▸ Exercise aim:
The expected answer is a copy of every line in the listing that has the word "agent".

▸ Data shown:
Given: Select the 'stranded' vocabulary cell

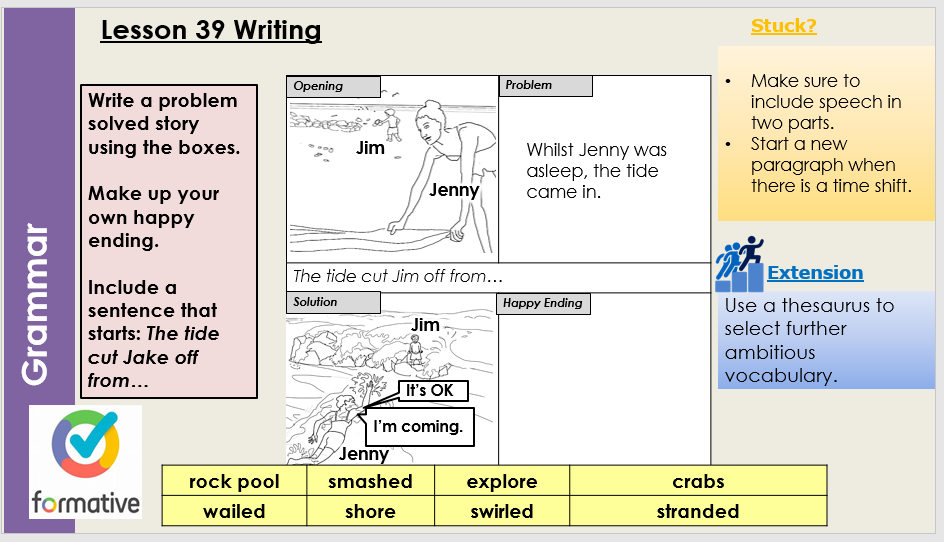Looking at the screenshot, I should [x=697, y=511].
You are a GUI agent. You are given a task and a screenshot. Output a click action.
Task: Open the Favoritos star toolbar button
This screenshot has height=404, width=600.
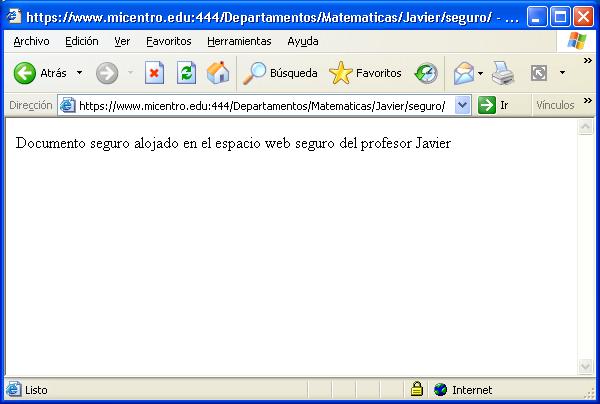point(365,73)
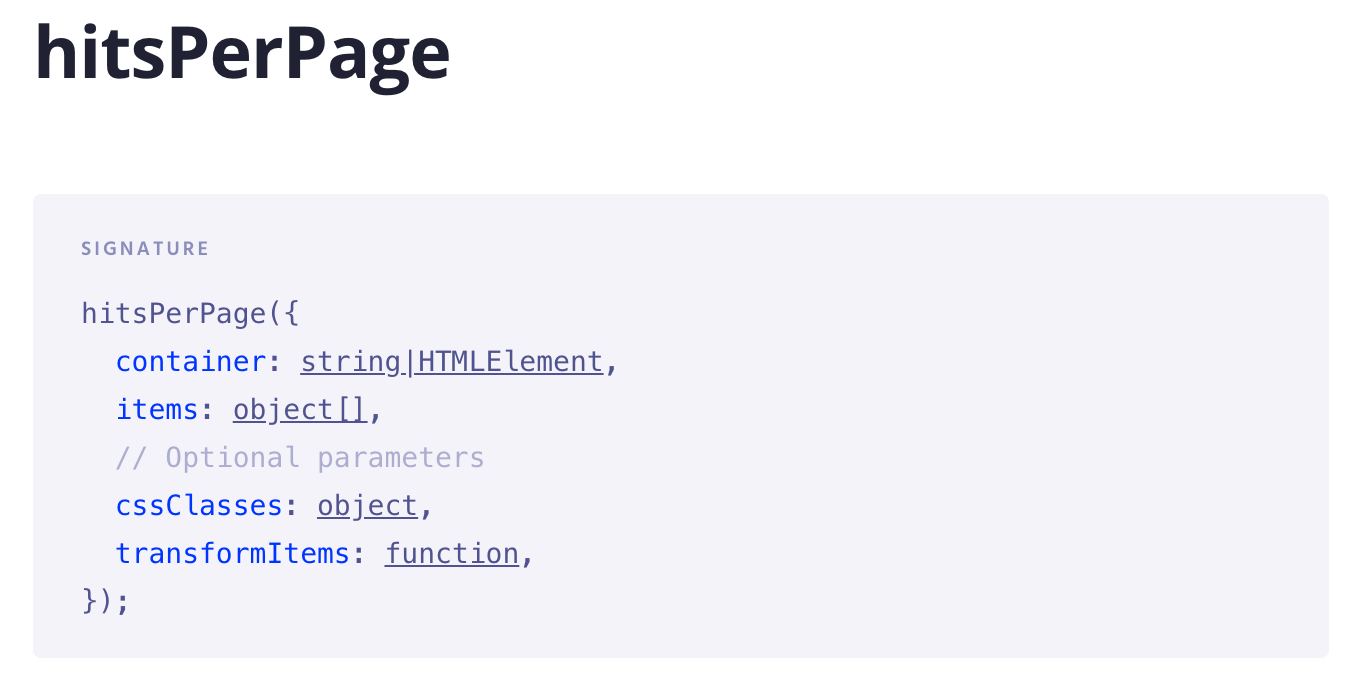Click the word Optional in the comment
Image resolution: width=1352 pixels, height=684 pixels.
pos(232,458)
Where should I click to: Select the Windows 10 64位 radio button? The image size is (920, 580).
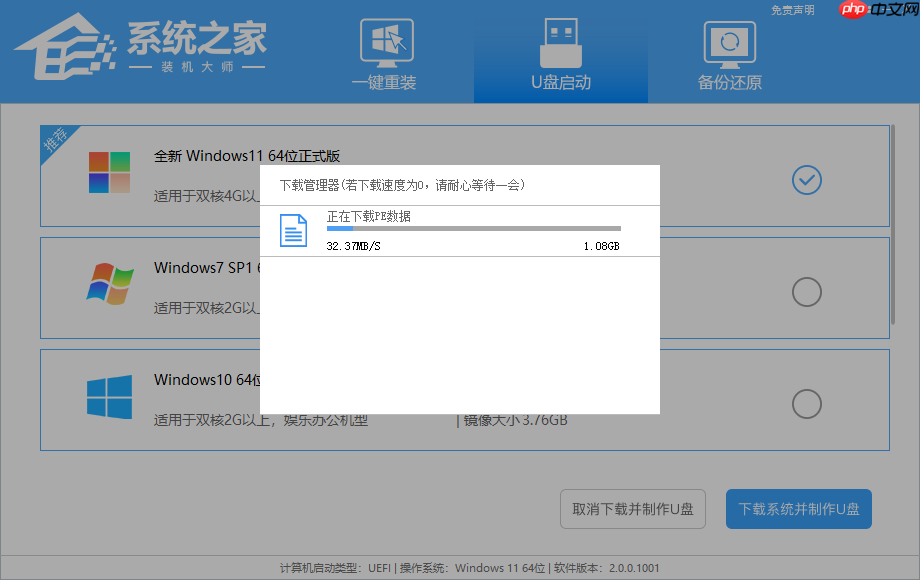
...
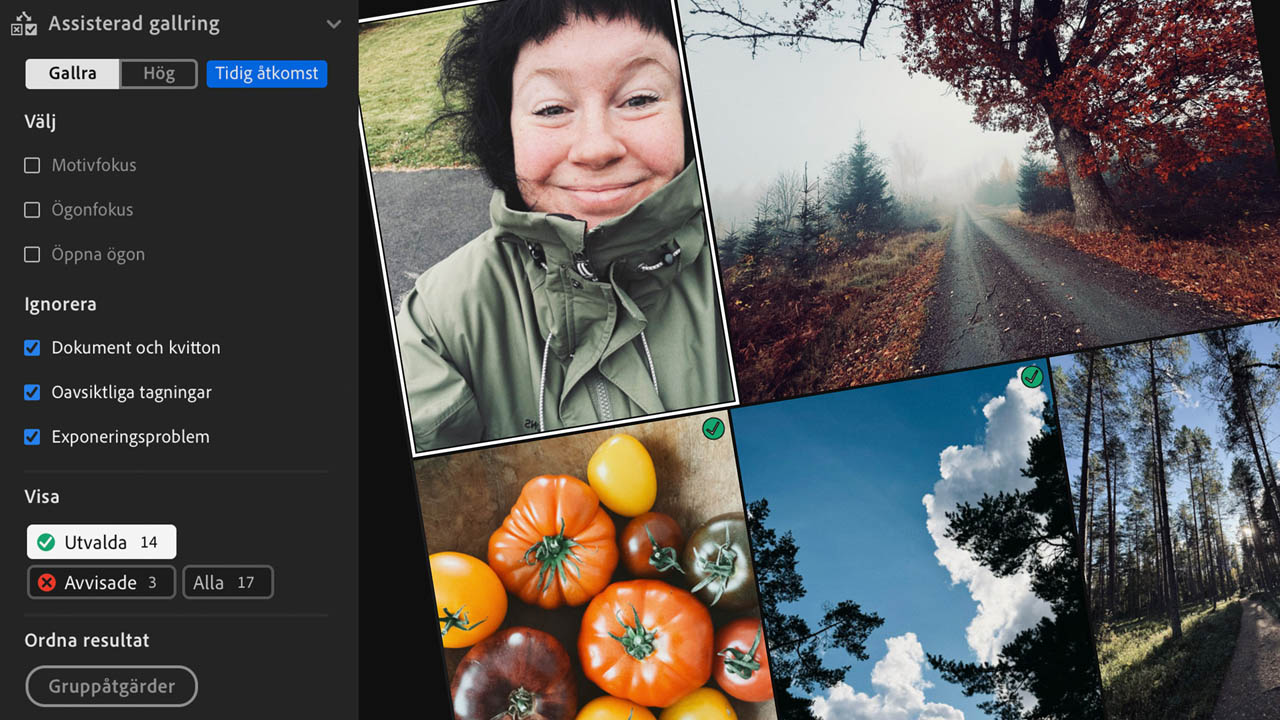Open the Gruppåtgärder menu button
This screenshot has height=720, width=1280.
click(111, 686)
---
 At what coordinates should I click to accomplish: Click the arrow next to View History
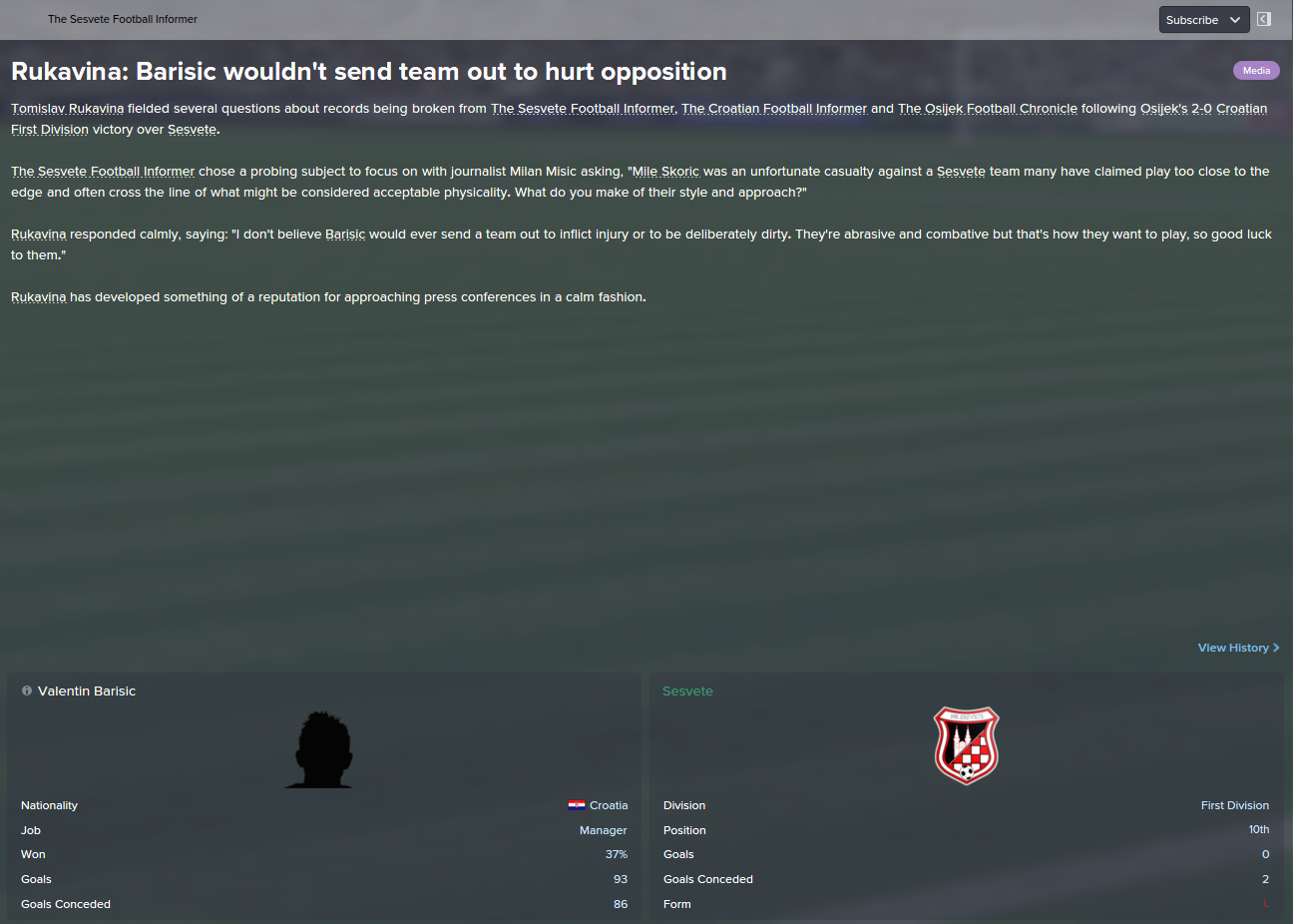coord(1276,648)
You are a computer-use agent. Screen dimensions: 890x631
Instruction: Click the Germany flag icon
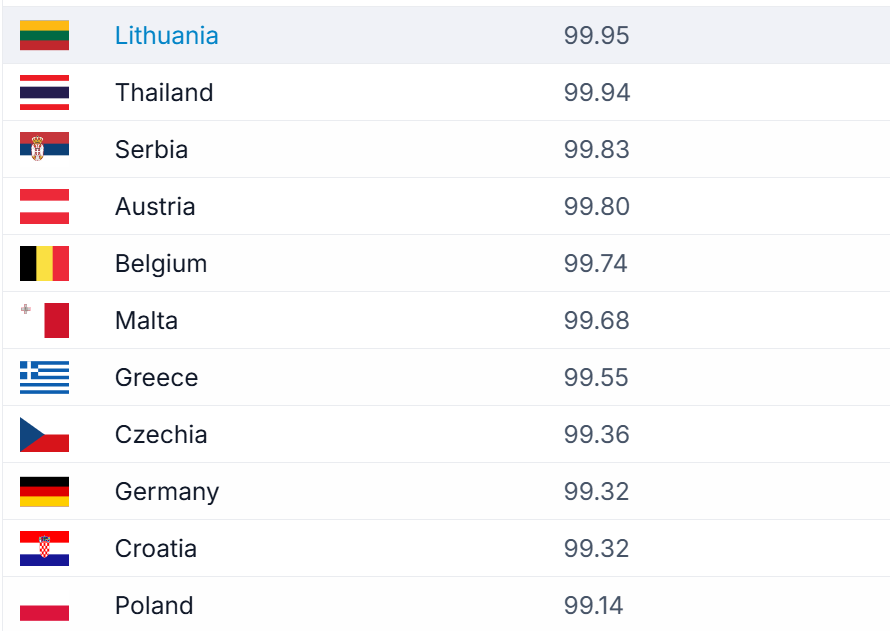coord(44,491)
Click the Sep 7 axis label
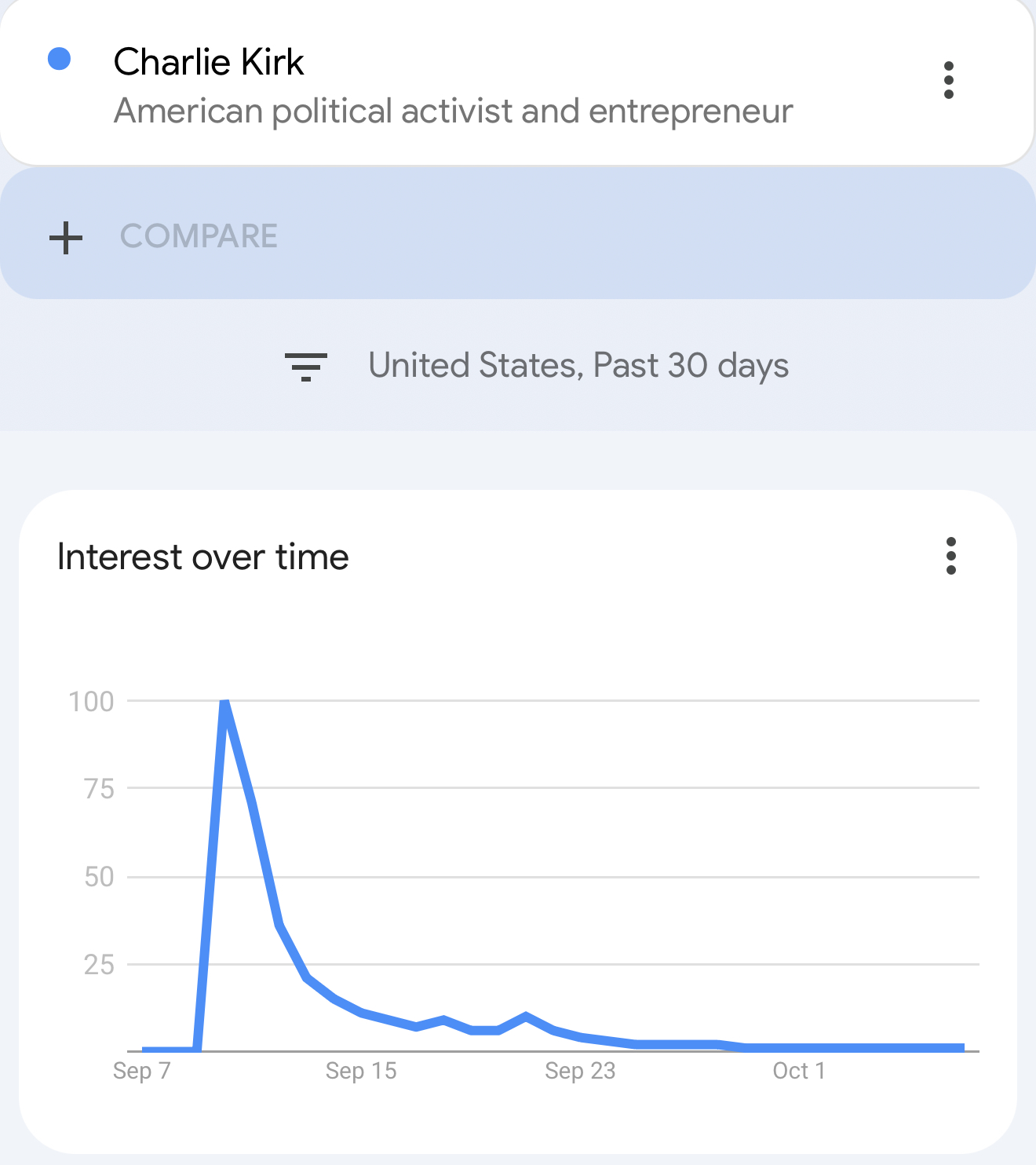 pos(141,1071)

▸ Output for this exercise:
You are a GUI agent. You are given a task and a screenshot. Output a click action.
You are a computer-use agent. Screen dimensions: 890x631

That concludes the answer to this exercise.